Updated: Sep 21, 2023

| 2 min read

Quick links

Definition

A chart that simplifies the architecture design in OpenSearch - including document and segment replication.
*This chart is a simplified version of the architecture design. To see the full chart visit: [Segment Replication] Design Proposal · Issue #2229 · opensearch-project/OpenSearch (github.com)
What is segment replication in OpenSearch?

Segment replication is an experimental feature on OpenSearch 2.3 that changes the way data is replicated from primary shards to replica shards. This feature copies segments directly to the replica nodes disk after refresh, significantly improving the indexing throughput.

Currently, OpenSearch uses document replication. This means running an indexing operation on the primary shard, then, each of the nodes containing a replica run the same indexing operation.

A widely-known tip is to disable replicas when doing large ingestions and to re-enable them after completion, given how slow it is to run index operations on each replica against copying segments from disk. 

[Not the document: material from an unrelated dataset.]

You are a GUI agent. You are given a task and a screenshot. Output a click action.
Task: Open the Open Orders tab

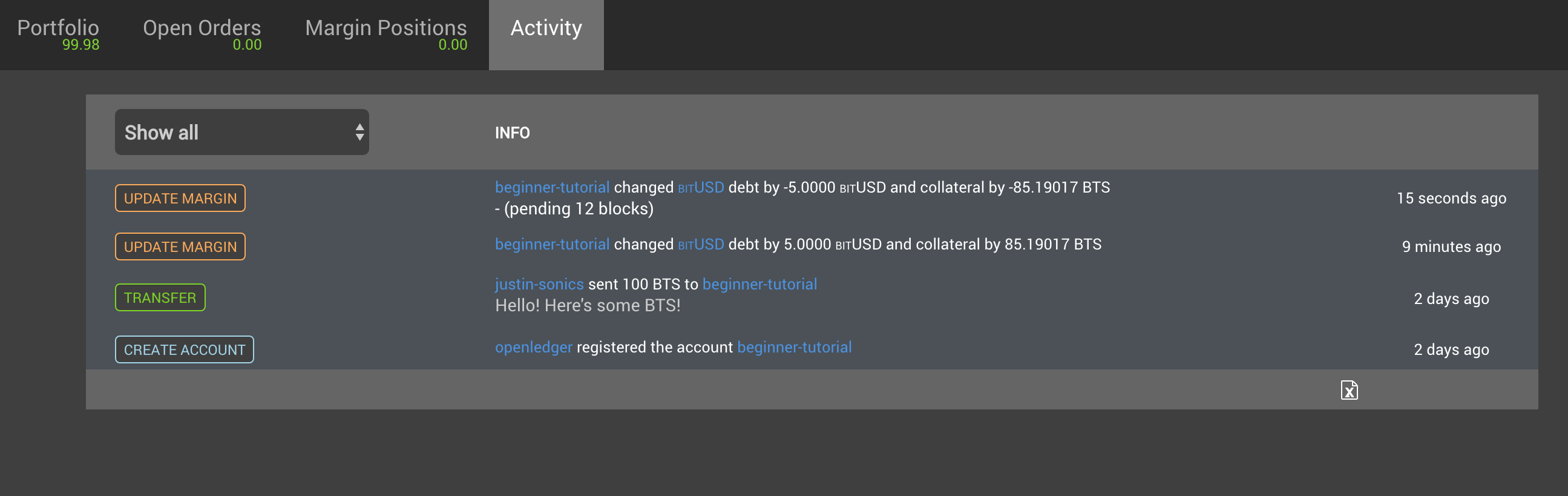pyautogui.click(x=202, y=34)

Segment replication follows this pattern without having to disable and then re-enable replicas. After a regular indexing operation on the primary, and after the refresh (when data is written to disk, and the translog data flushed) the segments will be copied directly to the replica nodes disk, improving the indexing throughput significantly.

Main branch document replication in OpenSearch table, including PO, P50, P99 and P100 data.

*Tests were conducted by the OpenSearch Team, view the entire document here.

P0: Minimum value observed
P50: Median or 50th percentile value observed
P99: Value at or below, which is where 99% of the observations fall
P100: Maximum value observed

Results are promising, and the Roadmap contains many optimizations.

How to enable segment replication in OpenSearch

Go to config/jvm.options, and add the following line:

-Dopensearch.experimental.feature.replication_type.enabled=true

Alternatively, set an environment variable:

export OPENSEARCH_JAVA_OPTS="-Dopensearch.experimental.feature.replication_type.enabled=true"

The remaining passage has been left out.